Goal = Please reproduce the listing below line for line, with no changes.

━━━━━━━━━━━━━━━━━━━━━━━━━━━━━━

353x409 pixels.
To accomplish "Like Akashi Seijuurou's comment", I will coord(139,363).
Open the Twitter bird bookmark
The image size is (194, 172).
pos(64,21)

━━━━━━━━━━━━━━━━━━━━━━━━━━━━━━

Completed task =
353x409 pixels.
To accomplish "Like Akashi Seijuurou's comment", I will coord(139,363).
Open the Twitter bird bookmark
The image size is (194, 172).
pos(64,21)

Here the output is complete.